American activist (born 1943)

Chude Pamela Parker Allen (born 1943) is an American activist of the civil rights movement and women's liberation movement. She was a founder of New York Radical Women.

==Education and civil rights movement activism==
Pamela Parker was born in Pennsylvania in 1943. She grew up Episcopalian and lived in Solebury, Pennsylvania. Her mother was a nursery school teacher and her father worked as a manager in a rubber goods factory.

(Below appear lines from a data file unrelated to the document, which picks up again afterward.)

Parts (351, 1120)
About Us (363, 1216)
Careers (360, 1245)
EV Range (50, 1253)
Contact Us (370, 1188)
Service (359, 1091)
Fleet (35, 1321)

Allen attended Carleton College in Northfield, Minnesota, where she studied religion. She joined the Students for a Democratic Society. During the summer of 1963, she was a counselor at the Church of the Advocate in Philadelphia, where she lived with Paul Washington, the church's African-American rector, and his family. In her junior year, she was one of 13 white exchange students at the Spelman College in Spring 1964. There she attended a seminar on nonviolence conducted by Staughton Lynd and became involved with the Committee on Appeal for Human Rights. She volunteered as a Freedom School teacher in Holly Springs, Mississippi, for Freedom Summer. During her time in Mississippi, Allen was romantically involved with Ralph Featherstone, a black Freedom Summer organizer.

During her senior year, she was an activist on campus and spoke for the Student Nonviolent Coordinating Committee. She married African-American activist Robert L. Allen in 1965. Following her graduation from Carleton, she moved to New York City, where she worked at an agency that found homes for foster children.

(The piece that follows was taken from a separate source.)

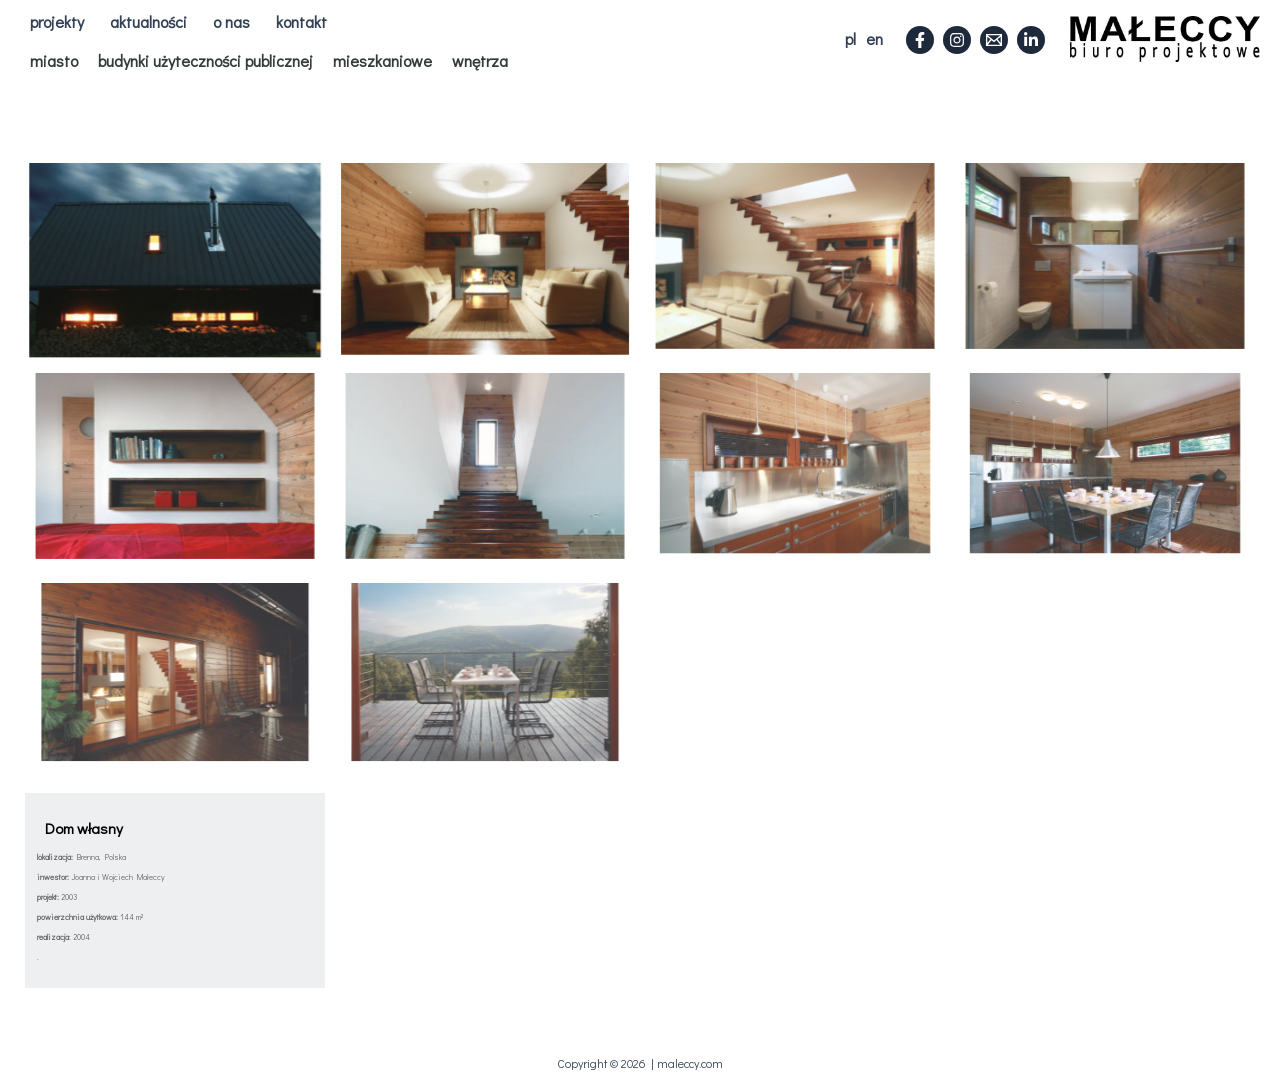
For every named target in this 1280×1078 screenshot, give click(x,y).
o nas (231, 21)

==Women's liberation movement==
Allen was a key activist in the white women's liberation movement and she advocated for greater attention to be given to racism within the movement. She co-founded New York Radical Women in 1967. The group planned the Jeannette Rankin Brigade action. Allen later left the group, criticizing their views of motherhood and rejection of traditional roles for women. She worked for The Guardian in early 1968. She moved to San Francisco, where she joined the feminist group Sudsofloppen. Based on her experiences with the group, she wrote the influential pamphlet Free Space: A Perspective on the Small Group in Women's Liberation, in which she outlined a four-stage method of consciousness raising. The work was influenced by humanistic psychology.

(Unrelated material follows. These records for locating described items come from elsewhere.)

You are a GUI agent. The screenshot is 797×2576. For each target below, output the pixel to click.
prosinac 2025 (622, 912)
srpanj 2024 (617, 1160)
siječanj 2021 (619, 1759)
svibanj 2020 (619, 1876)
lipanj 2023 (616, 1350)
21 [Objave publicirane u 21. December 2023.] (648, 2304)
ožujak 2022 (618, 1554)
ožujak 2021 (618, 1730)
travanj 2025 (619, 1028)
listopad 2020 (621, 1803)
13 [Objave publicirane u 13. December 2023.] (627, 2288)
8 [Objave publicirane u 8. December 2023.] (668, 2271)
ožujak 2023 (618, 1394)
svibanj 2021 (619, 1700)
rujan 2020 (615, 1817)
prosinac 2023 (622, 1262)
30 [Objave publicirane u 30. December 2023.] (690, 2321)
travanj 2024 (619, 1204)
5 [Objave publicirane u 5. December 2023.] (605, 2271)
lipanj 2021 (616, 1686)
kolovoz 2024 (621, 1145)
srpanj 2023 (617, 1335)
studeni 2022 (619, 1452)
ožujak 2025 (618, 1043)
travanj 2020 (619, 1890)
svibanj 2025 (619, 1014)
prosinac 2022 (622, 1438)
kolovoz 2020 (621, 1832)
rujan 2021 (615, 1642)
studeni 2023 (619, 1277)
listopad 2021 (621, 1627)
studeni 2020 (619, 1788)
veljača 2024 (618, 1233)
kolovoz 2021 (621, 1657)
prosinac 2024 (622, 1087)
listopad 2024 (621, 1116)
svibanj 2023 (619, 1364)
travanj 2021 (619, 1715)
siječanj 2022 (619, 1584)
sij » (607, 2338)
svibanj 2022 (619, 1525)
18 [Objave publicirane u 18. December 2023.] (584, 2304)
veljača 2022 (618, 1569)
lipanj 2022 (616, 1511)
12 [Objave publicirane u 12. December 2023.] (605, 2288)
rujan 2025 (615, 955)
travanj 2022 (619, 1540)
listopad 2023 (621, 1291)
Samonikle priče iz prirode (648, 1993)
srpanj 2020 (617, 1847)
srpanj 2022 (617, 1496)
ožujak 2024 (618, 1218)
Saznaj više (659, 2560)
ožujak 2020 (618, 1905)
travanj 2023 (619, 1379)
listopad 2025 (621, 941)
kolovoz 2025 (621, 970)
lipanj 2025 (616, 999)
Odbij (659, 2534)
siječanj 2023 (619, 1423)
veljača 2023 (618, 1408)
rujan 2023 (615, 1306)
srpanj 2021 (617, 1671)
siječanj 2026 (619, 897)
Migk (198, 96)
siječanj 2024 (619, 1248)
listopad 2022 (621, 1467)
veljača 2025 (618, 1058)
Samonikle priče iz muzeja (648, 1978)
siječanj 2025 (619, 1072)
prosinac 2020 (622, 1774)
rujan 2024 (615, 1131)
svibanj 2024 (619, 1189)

She was editor for the newspaper of the Union Women's Alliance to Gain Equality (Union WAGE). She was also involved with the Bridal Fair action of 1969, the Miss America protest, and International Women's Day.

She changed her name from Pamela Allen to Chude Pamela Allen.

Allen collaborated with her first husband Robert L. Allen on the 1974 book Reluctant Reformers: Racism and Social Reform Movements in the United States. She also writes poetry and has drafted two plays, The Uprising of the 20,000 and Could We Be Heard.

Allen is featured in the 2014 feminist history film She's Beautiful When She's Angry.

Allen is a member of the Bay Area Veterans of the Civil Rights Movement. She lives in San Francisco.